--- Текст страницы ---

Если весь язык говорит о языке, тогда парадигматической лингвистической моделью должна быть модель сущего, противостоящего самому себе[165]. Отсюда следует, что приведенная в «Опыте» в качестве примера ситуация (человек против человека) — правильная лингвистическая парадигма, тогда как ситуация «Второго рассуждения» (человек против дерева) — это диалектический вывод из нее, переходящий от лингвистической модели к проблемам восприятия, сознания, размышления и тому подобным. В тексте, связывающем особенность человека с языком, а внутри языка — со способностью концептуализации, приоритет принадлежит примеру из «Опыта». Поэтому высказывание из «Рассуждения», что «первые существительные никогда не могли быть ничем иным, кроме как именами собственными», выводится из логически первичного высказывания, «что первый язык был образным». Если учесть, что Руссо считает наименование спрятанной, ослепленной фигурой, никакого логического противоречия между ними не будет.

И все же это не конец притчи. Действительный язык не пользуется выдуманным словом «гигант»[166], но вместо него изобретает концептуальный термин «человек». Концептуализация — процесс двойственный: именно эта ее сложность позволяет учитывать последовательный повествовательный образец аллегории. Он состоит, прежде всего, из дикой, самопроизвольной метафоры, которая отчасти ошибочна. Этот первый уровень ошибочности, однако, не интенционален, потому что он вовсе не учитывает интересы субъекта. Человек Руссо, выдумывая слово «гигант», ничего не приобретает. Вызванное термином искажение своим существованием обязано исключительно формальному, риторическому потенциалу языка. На второй стадии это уже неверно. Слово «человек» создается, полагает Руссо, когда «из длительного опыта [дикарь] узнает, что мнимые гиганты не превосходят его ни силой, ни ростом...» («Essai». Р. 506; «Опыт». С. 226). Слово «человек» — результат количественного процесса сравнения, основанного на измерении и произвольном использовании категории числа, для того чтобы прийти к успокоительному заключению: если рост другого человека численно равен моему собственному, этот человек уже не опасен. Хочется прийти к такому заключению, а оно, конечно же, может быть и ошибочным — в чем, помимо всего прочего, достаточно быстро убедят встречи с Голиафом или Полифемом. Отклонение второго уровня появляется из-за того, что число использовано так, как если бы описывалось буквальное свойство вещей, поистине принадлежащее им, тогда как на самом деле это еще одна концептуальная метафора, лишенная объективного значения и подверженная всем тем искажениям, которые создают метафоры. Для Руссо, как для Ницше, число — это прежде всего понятие, которое иллюзией тождества скрывает онтическое различие. Идея числа столь же производна и подозрительна, как идея человека:

Дикарь мог представить себе свою правую и свою левую ногу в отдельности или смотреть на обе свои ноги как на неделимое понятие «пары», никогда не задумываясь над тем, что ног у него две; ибо одно дело — понятие представляющее, а другое — понятие числа, которое предмет определяет. Еще менее был он в состоянии сосчитать до пяти, и хотя, прикладывая одну ладонь к другой, он мог заметить, что пальцы их в точности соответствуют, он все же был весьма далек оттого, чтобы решить, что на обеих руках число пальцев у него одинаково... (3:219, прим. 14; 106).

--- Исходные данные ---

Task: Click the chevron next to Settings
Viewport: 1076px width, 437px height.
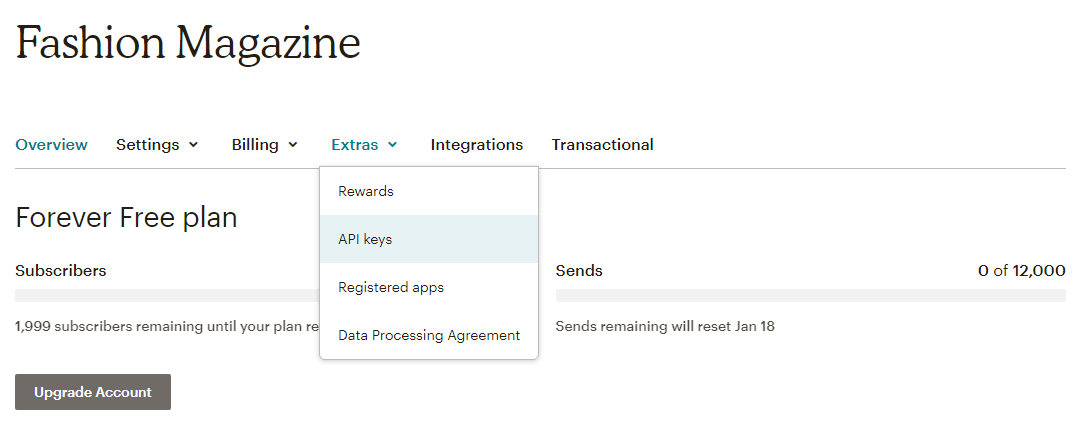Action: click(194, 145)
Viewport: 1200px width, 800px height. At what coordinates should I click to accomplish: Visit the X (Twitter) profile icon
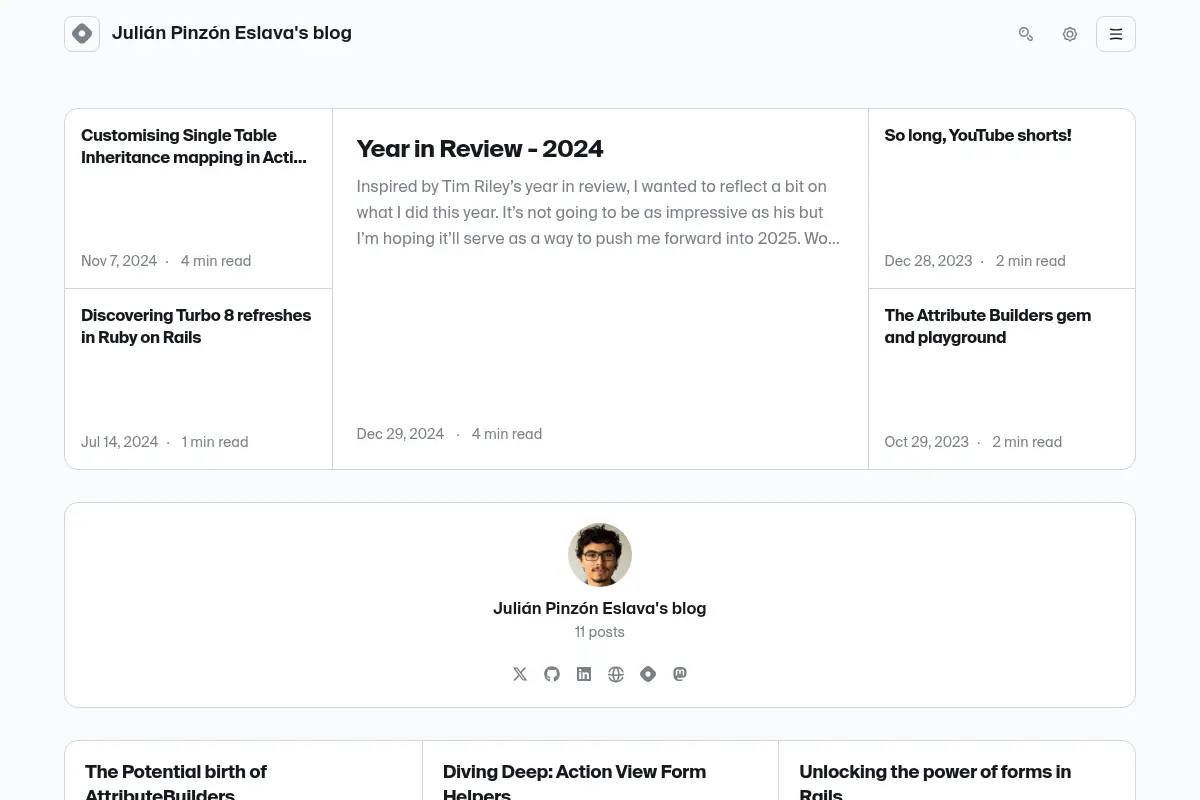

---

# [Задание A]
Продублируйте из текста о Руссо и языке всё от «Дикарь мог представить» и до «прим. 14; 106).».
# [Задание B]
Ответьте по тексту о Руссо и языке на вопросы:
(i) Какой концептуальный термин изобретает действительный язык вместо выдуманного слова «гигант»?
(ii) Какая ситуация приведена в «Опыте» в качестве примера?
(iii) До какого числа дикарь, согласно приведенной цитате, был еще менее в состоянии сосчитать?

# [Итоговый ответ A]
Дикарь мог представить себе свою правую и свою левую ногу в отдельности или смотреть на обе свои ноги как на неделимое понятие «пары», никогда не задумываясь над тем, что ног у него две; ибо одно дело — понятие представляющее, а другое — понятие числа, которое предмет определяет. Еще менее был он в состоянии сосчитать до пяти, и хотя, прикладывая одну ладонь к другой, он мог заметить, что пальцы их в точности соответствуют, он все же был весьма далек оттого, чтобы решить, что на обеих руках число пальцев у него одинаково... (3:219, прим. 14; 106).

# [Итоговый ответ B]
(i) «Человек».
(ii) Человек против человека.
(iii) До пяти.